Doctors struggle to spot AI-made X-rays, raising fraud concerns

Radiologists are struggling to distinguish AI-generated chest X-rays from authentic clinical images, according to a growing body of research that raises serious questions about fraud, misdiagnosis, and the integrity of medical records. Multiple reader studies now show that synthetic scans produced by generative models can fool trained physicians and automated detection systems alike.

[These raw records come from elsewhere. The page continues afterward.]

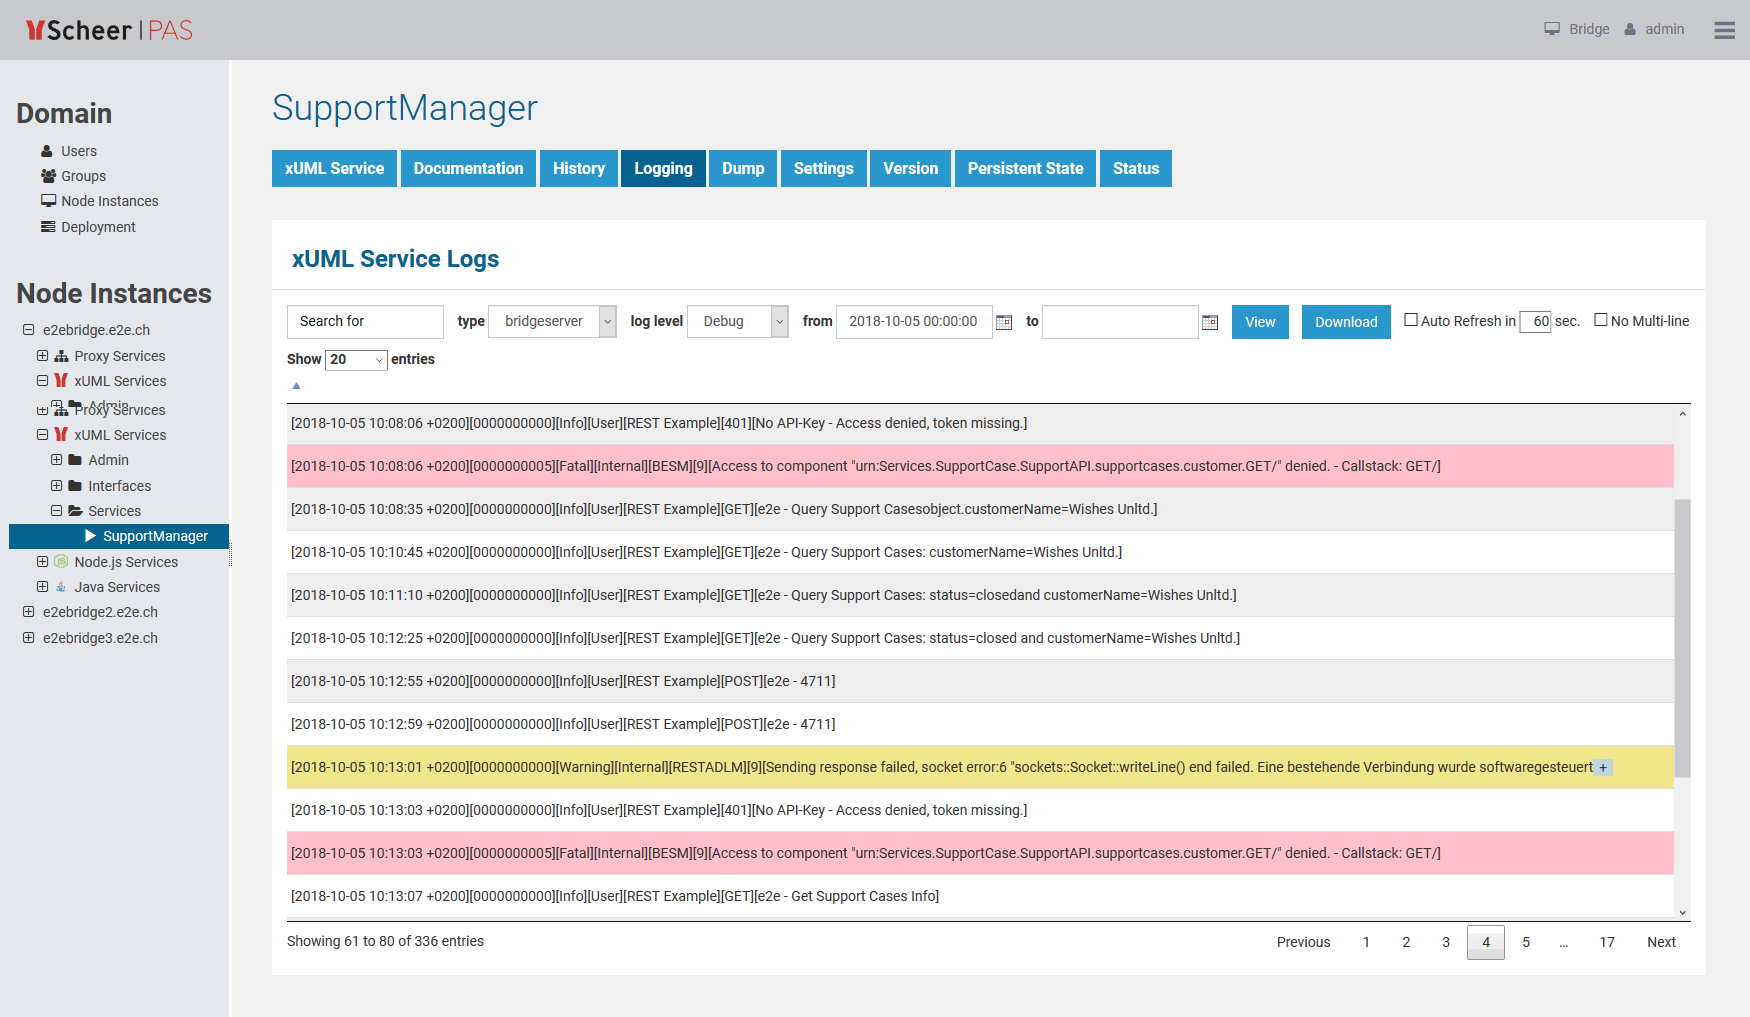1750x1017 pixels.
Task: Click the log list vertical scrollbar
Action: [x=1682, y=638]
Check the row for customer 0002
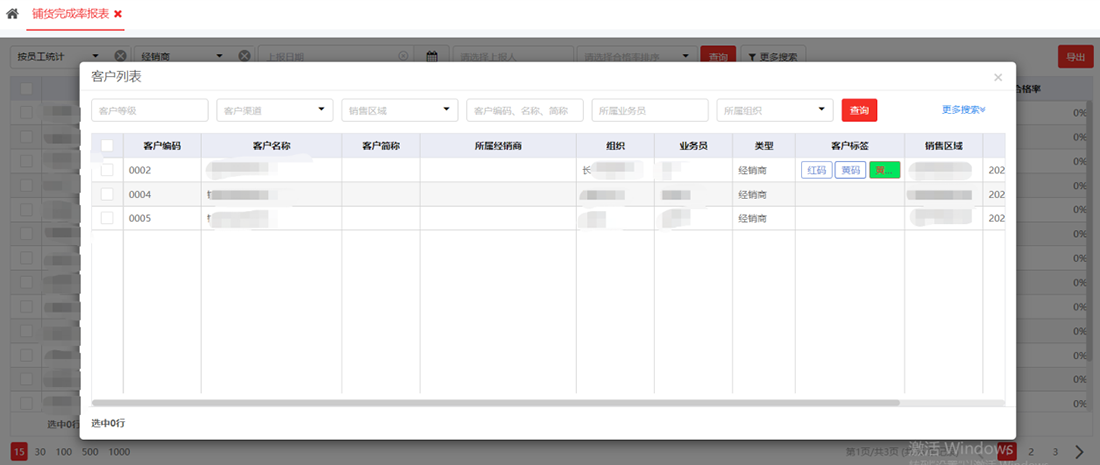The width and height of the screenshot is (1100, 465). click(107, 170)
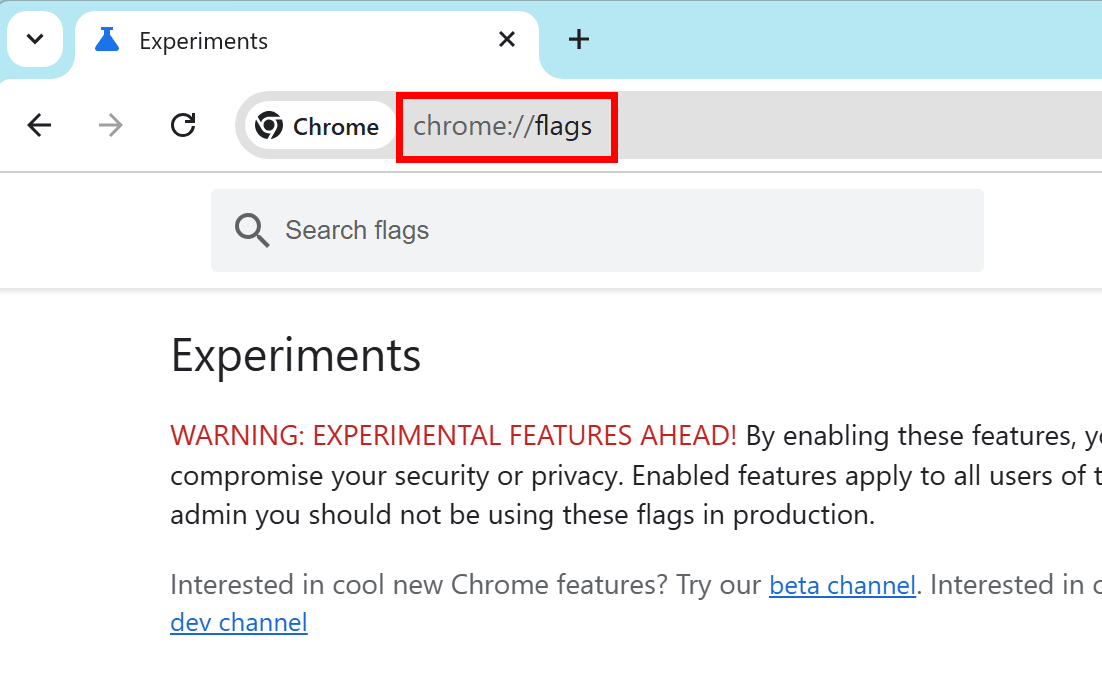The width and height of the screenshot is (1102, 676).
Task: Click the magnifying glass search icon
Action: pos(252,230)
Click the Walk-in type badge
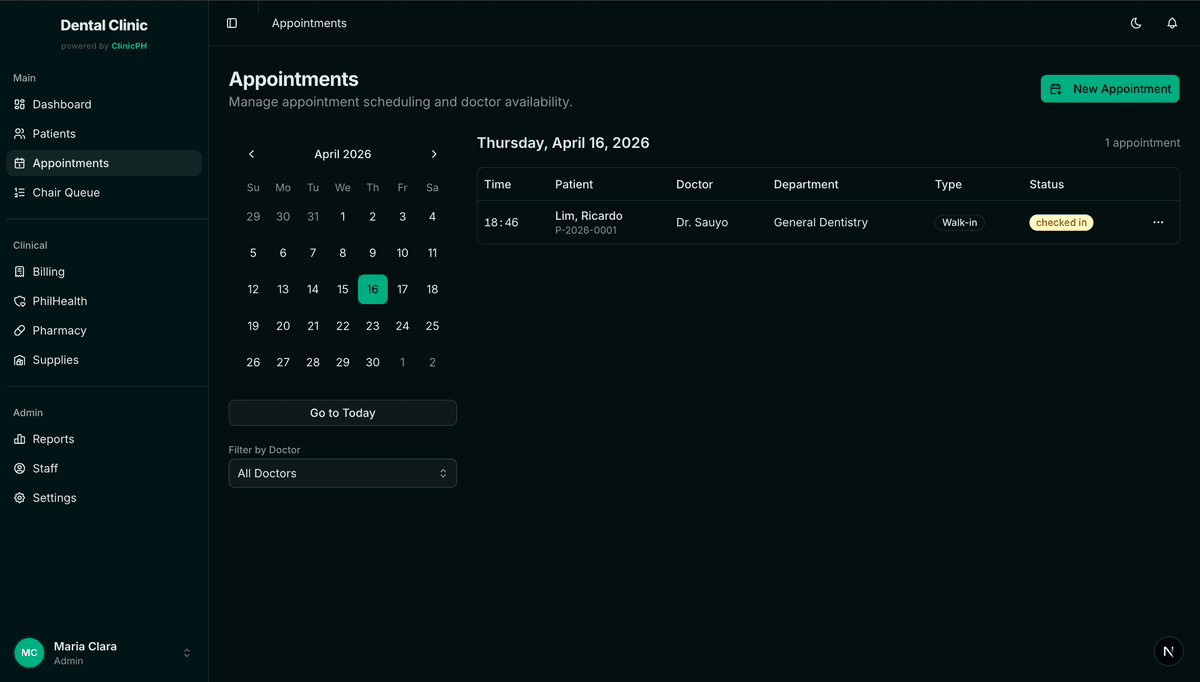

The findings carry direct implications for insurance claims processing, diagnostic accuracy, and patient safety across the healthcare system.

Synthetic Scans That Fool Trained Eyes

The core problem is straightforward: generative AI has gotten good enough at producing medical images that the people trained to read them cannot reliably tell the difference. A gaze-tracking experiment described in the paper on radiologist eye movements found that clinicians fixated on similar visual features whether they were examining real or synthetic images. Their eye patterns, which typically reveal diagnostic reasoning, did not consistently shift when viewing AI-generated content. That similarity in gaze behavior suggests the fakes are not just superficially convincing but structurally close enough to real pathology to bypass expert scrutiny.

Separate research reinforces this finding. In a study covered by a Science Daily report, deepfake X-rays created by AI proved convincing enough to fool both doctors and AI models, with radiologists showing limited success in tests designed to measure their detection ability. The technology is no longer theoretical or confined to computer science labs. It has reached a level of fidelity that challenges the assumptions underlying clinical image review and threatens to blur the line between legitimate and fabricated evidence in patient records.

From Chest Scans to Cancer Fabrication

The threat extends well beyond chest X-rays. A foundational study known as CT-GAN demonstrated that generative models can tamper with three-dimensional CT scans to insert or delete lung tumors, deceiving both human clinicians and machine learning diagnostic systems. That work, later presented at a major security conference, explicitly framed real-world motives for such attacks, including insurance fraud and targeted harm. The ability to fabricate or erase signs of a life-threatening disease in a medical scan represents a qualitatively different kind of risk than most deepfake concerns, because the consequences land directly on individual patients and the financial systems that pay for their care.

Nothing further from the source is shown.